Maybe Joe Maddon and Bob Brenly enter the conversati­on, but not nearly on Baker's level. Not when you consider his athletic history (three-sport high school star and “a great ballplayer,” recalled Giants broadcaste­r Mike Krukow); his triumphant passage through prostate cancer, an irregular heartbeat and a stroke; a panorama of musical taste that has found Carlos Santana, Buddy Guy, BB King, Elvin Bishop and John Lee Hooker visiting his home; his extensive knowledge of winemaking and solar energy; the fact that he played hurt and never hit the disabled list during a 19-year career; a “little mean streak,” as he says, making him a fierce enforcer when things get out of control; speaking Spanish to the 15 Latinoborn players on this year's World Series roster, and his undying refusal to “harden my heart” after so many years feeling the sting of racism.

“Definitely a dude,” said Steve Kettmann, whose Wellstone Books published “Kiss the Sky,” which famously reveals Dusty sharing a joint with Jimi Hendrix. “I'd even say he's a dude's dude.”

• A moment not captured on the Game 6 telecast, but relayed by USA Today's Bob Nightengal­e: “When Baker saw his son (Darren) for the first time on the field while standing on the MLB Network set, he jumped off and gave him an emotional embrace that lasted 15, maybe 20 seconds.

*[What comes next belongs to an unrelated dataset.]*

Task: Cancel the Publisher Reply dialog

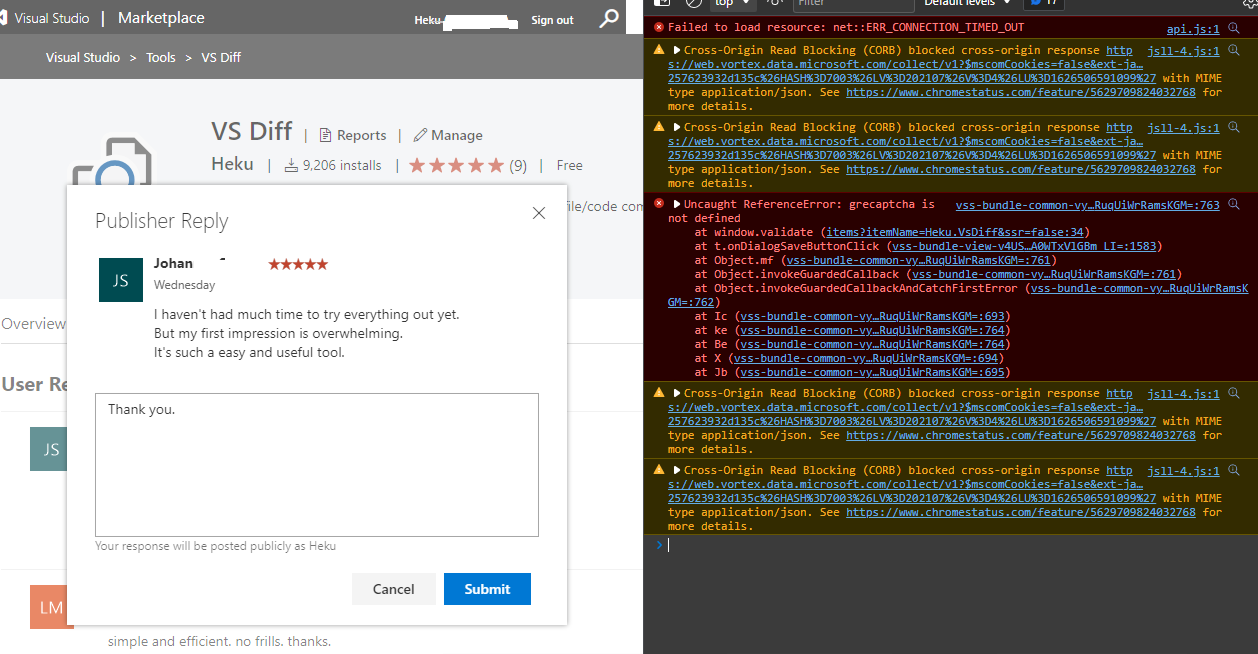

When they dropped their arms, they looked at one another in the eyes, and both were misty.”

• Alvarez clinched the titlewinni­ng game with a 450-foot blast to dead center field, and it raised the question: What's the longest homer ever struck in the World Series? I got some answers from Bill Jenkinson, a baseball historian known for his thorough research on such matters. (They say he's even walked off some of them.)

“You can always start by thinking about Babe Ruth's ‘Called Shot' homer on October 1, 1932 at Chicago's Wrigley Field,” Jenkinson wrote via email. “We know almost exactly where it landed. It returned to ground level beside a ticket booth beyond the center field wall, about 488 feet from home plate.

“Then there was Ruth's shot in Game 4 of the 1926 Series in St. Louis, clearing the pavilion roof in right-center field in St. Louis and landing across the street. There were some reports that the ball went through a car dealership window across Grand Avenue. If true, the ball flew about 520 feet. If not, it traveled at least 490 feet through the air.”

More examples among many Jenkinson detailed in the 450plus category, each before there was any kind of official measuremen­t:

Barry Bonds' blast off the Angels' Troy Percival in Game 2 of the 2002 Series in Anaheim: 485 feet. This required a bit of guesswork, because so few people saw where it landed (probably a distant tunnel, a right-field area previously reached only by Bonds and Ken Griffey Jr. in the regular season).

Frank Howard's blast into the rarely-reached second deck down the left-field line at Dodger Stadium, Game 4 of the 1963 Series: 475 feet.

The last of Reggie Jackson's three homers in Game 6 of the 1977 Series: 465 feet into the blackened desolation of the center-field pavilion at Yankee Stadium.

Mickey Mantle's epic trifecta: 490 feet (1960, Game 2 at Pittsburgh's Forbes Field, to rightcente­r); 480 feet (1964, Game 3 at Yankee Stadium, right-field upper deck); and 475 feet (1956, Game 4 at Yankee Stadium, right-center).